Fatta tutta questa premessa restano in ogni modo aperte ancora molte porte, perché la politica israeliana è perfino più difficile da prevedere di quella italiana: nello scorso aprile fu Benny Gantz, con un gruppo di eletti del partito Blu e Bianco, a rinunciare al tentativo di fare un governo e dopo essersi separato a sorpresa dall’ex giornalista televisivo Yair Lapid, andò a fare la stampella di una sorta di governo di unità nazionale dove avrebbe dovuto alternarsi con Bibi come Primo Ministro. Sempre in quella occasione anche Amir Peretz, leader storico del Labour, decise di sedersi al tavolo del governo come Ministro dell’economia: lo stesso Peretz, pochi mesi prima, si era tagliato i suoi voluminosi e caratteristici baffoni dopo ben 47 anni affinché, sue parole dette in diretta televisiva, “tutto Israele capisca esattamente quello che sto dicendo e sia in grado di leggere le mie labbra: non mi siederò con Bibi”.

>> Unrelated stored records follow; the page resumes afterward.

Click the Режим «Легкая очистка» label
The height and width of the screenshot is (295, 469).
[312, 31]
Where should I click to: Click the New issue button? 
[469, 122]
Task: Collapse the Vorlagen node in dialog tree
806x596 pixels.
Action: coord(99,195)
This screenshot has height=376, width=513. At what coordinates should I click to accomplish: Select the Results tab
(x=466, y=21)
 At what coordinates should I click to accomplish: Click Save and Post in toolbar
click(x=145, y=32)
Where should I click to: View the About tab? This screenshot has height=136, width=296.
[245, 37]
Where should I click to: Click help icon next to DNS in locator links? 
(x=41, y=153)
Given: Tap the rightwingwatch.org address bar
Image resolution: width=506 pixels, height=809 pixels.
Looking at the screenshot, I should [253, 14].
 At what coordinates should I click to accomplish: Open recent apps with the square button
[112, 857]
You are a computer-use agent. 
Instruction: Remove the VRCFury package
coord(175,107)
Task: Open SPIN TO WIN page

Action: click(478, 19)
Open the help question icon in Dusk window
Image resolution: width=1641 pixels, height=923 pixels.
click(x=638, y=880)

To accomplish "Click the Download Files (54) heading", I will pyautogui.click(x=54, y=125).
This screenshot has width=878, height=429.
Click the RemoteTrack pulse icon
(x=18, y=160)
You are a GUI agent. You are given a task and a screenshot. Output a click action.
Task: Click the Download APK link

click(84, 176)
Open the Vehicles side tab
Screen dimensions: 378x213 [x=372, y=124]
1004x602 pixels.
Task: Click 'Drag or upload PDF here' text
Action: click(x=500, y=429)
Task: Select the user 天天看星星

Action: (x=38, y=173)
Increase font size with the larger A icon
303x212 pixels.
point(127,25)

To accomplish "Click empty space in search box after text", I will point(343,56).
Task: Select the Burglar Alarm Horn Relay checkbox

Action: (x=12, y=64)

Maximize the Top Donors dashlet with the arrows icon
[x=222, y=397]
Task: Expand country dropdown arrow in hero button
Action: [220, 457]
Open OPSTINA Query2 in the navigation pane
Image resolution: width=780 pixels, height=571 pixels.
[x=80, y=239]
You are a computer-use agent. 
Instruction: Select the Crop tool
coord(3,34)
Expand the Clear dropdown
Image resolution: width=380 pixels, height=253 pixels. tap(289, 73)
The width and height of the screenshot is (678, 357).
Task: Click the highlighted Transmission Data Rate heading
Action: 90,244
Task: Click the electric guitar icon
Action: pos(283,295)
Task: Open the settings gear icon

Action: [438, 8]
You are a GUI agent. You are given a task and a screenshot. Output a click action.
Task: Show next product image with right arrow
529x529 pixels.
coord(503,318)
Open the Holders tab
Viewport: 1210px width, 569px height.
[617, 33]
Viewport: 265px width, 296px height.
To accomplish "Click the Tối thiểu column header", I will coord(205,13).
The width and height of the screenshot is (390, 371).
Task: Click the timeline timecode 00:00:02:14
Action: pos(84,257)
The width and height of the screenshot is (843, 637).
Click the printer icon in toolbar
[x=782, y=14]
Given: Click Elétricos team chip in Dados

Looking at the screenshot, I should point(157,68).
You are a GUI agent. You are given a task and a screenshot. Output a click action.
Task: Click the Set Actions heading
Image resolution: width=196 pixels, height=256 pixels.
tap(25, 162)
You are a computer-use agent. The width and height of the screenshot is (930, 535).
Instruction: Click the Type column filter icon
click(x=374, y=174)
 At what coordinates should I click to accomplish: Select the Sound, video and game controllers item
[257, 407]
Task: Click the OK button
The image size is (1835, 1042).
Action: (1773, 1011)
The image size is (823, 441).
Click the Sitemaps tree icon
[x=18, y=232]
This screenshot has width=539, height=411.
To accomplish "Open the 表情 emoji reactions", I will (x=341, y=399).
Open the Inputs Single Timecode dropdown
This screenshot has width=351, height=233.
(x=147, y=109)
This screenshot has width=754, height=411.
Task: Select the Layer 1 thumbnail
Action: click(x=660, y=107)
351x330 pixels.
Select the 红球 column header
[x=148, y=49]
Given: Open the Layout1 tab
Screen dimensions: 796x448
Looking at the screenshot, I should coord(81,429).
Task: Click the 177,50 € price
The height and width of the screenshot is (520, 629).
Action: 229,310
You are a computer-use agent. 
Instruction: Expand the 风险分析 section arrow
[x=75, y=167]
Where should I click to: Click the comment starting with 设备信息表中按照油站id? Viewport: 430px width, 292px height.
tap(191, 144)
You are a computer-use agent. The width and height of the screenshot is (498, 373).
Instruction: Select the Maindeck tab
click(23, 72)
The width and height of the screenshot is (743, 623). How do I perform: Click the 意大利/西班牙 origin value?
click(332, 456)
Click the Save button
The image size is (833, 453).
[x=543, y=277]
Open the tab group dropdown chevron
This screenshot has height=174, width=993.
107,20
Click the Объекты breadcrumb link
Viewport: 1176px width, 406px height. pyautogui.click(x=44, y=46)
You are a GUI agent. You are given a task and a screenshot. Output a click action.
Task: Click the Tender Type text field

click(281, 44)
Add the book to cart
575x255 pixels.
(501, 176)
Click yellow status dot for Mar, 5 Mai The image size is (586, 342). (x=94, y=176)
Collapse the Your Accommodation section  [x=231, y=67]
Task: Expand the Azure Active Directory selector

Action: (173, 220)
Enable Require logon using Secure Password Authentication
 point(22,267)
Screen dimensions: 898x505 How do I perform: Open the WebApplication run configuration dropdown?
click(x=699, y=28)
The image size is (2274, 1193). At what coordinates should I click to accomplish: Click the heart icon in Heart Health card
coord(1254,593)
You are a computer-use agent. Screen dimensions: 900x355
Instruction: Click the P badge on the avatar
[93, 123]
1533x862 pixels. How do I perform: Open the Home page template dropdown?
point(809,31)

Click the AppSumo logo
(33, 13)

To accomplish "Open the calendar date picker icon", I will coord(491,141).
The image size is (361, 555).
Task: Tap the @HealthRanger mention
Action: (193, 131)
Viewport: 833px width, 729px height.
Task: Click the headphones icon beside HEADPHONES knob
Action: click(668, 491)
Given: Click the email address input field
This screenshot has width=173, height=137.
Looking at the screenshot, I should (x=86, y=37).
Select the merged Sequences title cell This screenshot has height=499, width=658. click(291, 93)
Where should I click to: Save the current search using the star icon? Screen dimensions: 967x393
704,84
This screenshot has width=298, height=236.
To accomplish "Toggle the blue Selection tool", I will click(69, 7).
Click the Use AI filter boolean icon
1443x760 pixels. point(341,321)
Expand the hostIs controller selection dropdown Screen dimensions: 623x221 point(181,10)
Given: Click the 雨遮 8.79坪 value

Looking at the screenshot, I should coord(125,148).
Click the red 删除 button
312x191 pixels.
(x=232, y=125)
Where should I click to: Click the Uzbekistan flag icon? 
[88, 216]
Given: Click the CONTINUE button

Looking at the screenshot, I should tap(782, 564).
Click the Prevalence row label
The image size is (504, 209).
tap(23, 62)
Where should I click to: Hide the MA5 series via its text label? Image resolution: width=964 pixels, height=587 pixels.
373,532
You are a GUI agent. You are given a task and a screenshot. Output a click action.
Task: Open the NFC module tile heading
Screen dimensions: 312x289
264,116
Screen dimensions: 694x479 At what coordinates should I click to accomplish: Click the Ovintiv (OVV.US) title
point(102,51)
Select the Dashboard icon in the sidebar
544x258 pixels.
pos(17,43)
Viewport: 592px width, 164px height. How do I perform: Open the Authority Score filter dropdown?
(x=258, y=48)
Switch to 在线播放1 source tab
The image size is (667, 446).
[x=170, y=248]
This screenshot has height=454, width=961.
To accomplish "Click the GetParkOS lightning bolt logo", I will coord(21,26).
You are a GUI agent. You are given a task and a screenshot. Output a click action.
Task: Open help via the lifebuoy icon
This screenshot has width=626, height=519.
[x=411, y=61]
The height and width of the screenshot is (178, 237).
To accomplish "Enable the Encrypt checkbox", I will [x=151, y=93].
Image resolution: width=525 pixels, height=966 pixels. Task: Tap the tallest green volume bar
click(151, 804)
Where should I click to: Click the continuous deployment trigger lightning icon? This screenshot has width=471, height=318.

Sopra tutta questa situazione complicata, resta il processo per corruzione, frode e abuso di potere in due distinte inchieste che vede imputato Netanyahu: fondamentalmente delle pressioni esercitate su due editori per avere trattamenti di favore da due testate (il tabloid Yediot Ahronot e il sito Walla). Non sembra che l’eterno premier israeliano ne abbia risentito molto ma il dibattimento, che era stato posticipato al 5 aprile per non influenzare lo svolgimento delle elezioni, ora non potrà esser più rinviato.

La festività di Pesach, ossia la Pasqua ebraica, cade quest’anno dal 28 marzo al 4 aprile: se la situazione resterà questa il sapore delle erbe amare che per tradizione bisogna mangiare rimarrà in bocca a tanti.